#### Texte fourni:
L’authentification est un sujet complexe, que ce cours va aborder sous de nombreux angles :

  • les aspects juridiques et normatifs ;
  • les facteurs d’authentification ;
  • la force de l’authentification ;
  • les mécanismes de preuve mis en œuvre ;
  • les risques de la réutilisation de moyens de preuve d’identité ;
  • le stockage des éléments authentifiants.

Aspects juridiques de l’authentification

L’authentification est un sujet traité à la fois par les juridictions nationales et internationales. Un défaut de conformité à ces dispositions peut entrainer des sanctions parfois sévères.

La Commission Nationale Information et Libertés (CNIL) a à plusieurs reprises sanctionné des sociétés mettant en place des mécanismes d’authentification trop faibles9, des politiques de sécurité entourant les moyens d’authentifications insuffisantes10, ou des mécanismes de stockage des éléments authentifiants trop faibles, mal déployés ou mal composés11.

Parmi les textes juridiques encadrant l’authentification, on peut notamment évoquer le règlement européen “Electronic Identification, Authentication and Trust Services” (eiDAS)12 et la “directive révisée sur les services de paiement” (DSP2)13.

En France, la directive DSP2 a été transposée notamment dans les articles L133-414 et L133-4415 du code monétaire et financier.

Pour le règlement eiDAS, des spécifications techniques viennent compléter les textes juridiques, notamment à des fins d’interopérabilité16. Des précisions techniques sont également apportées sur les contraintes pour satisfaire les différents niveaux de garantie définis par le règlement17. Une ordonnance18 donne le pouvoir à l’Agence Nationale de la Sécurité des Systèmes d’Information (ANSSI)19 de certifier des moyens d’authentification permettant de satisfaire ces niveaux de garantie. De plus amples informations sur le règlement eiDAS peuvent être trouvées sur le site de l’ANSSI20.

Nous reviendrons sur le contenu de ces textes au fur et à mesure que le cours abordera les notions qui y sont renseignées.

Outre les textes à valeurs juridiques, en France, l’ANSSI a publié divers référentiels et guides :

  • le Référentiel Général de Sécurité (RGS) 2.0, et en particulier son annexe B1 sur les mécanismes cryptographiques et son annexe B3 sur les mécanismes d’authentification21 ;
  • le guide “Recommandations relatives à l’authentification multifacteur et aux mots de passe”[^guideauthn].

Le respect des règles et “recommandations” listées dans ces documents est requis pour l’obtention d’un certain nombre de qualifications de l’ANSSI, notamment SecNumCloud7.

Les facteurs d’authentification

Le règlement d’exécution (UE) 2015/150217 définit trois types de facteurs d’authentification.

#### Énoncé du problème:
Veuillez modifier l'extrait du texte sur l'authentification qui commence à « L’authentification est un sujet complexe, que » et se termine à « sanctions parfois sévères. », en y remplaçant « sanctions parfois sévères » par « amendes parfois lourdes ». Les données qui suivent sont indépendantes du texte sur l'authentification.

#### Lignes de données:
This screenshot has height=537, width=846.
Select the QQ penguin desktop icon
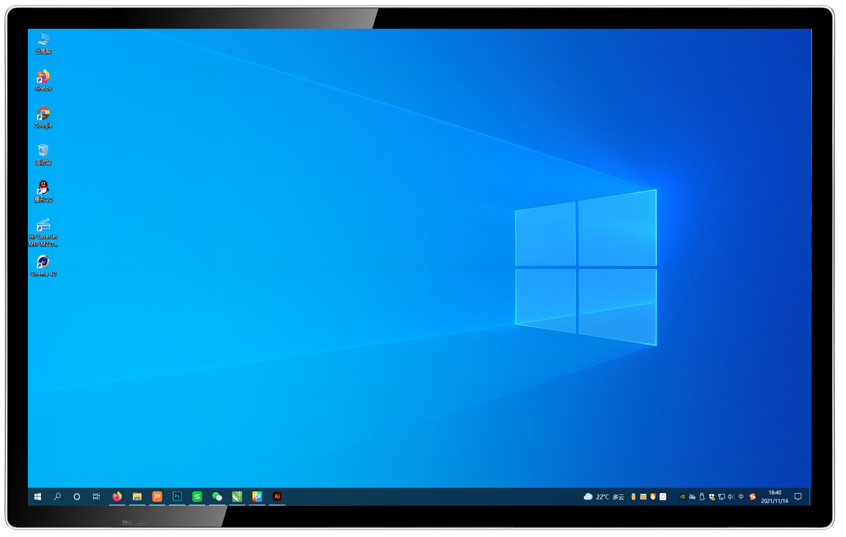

#### Réponse complète:
L’authentification est un sujet complexe, que ce cours va aborder sous de nombreux angles :

  • les aspects juridiques et normatifs ;
  • les facteurs d’authentification ;
  • la force de l’authentification ;
  • les mécanismes de preuve mis en œuvre ;
  • les risques de la réutilisation de moyens de preuve d’identité ;
  • le stockage des éléments authentifiants.

Aspects juridiques de l’authentification

L’authentification est un sujet traité à la fois par les juridictions nationales et internationales. Un défaut de conformité à ces dispositions peut entrainer des amendes parfois lourdes.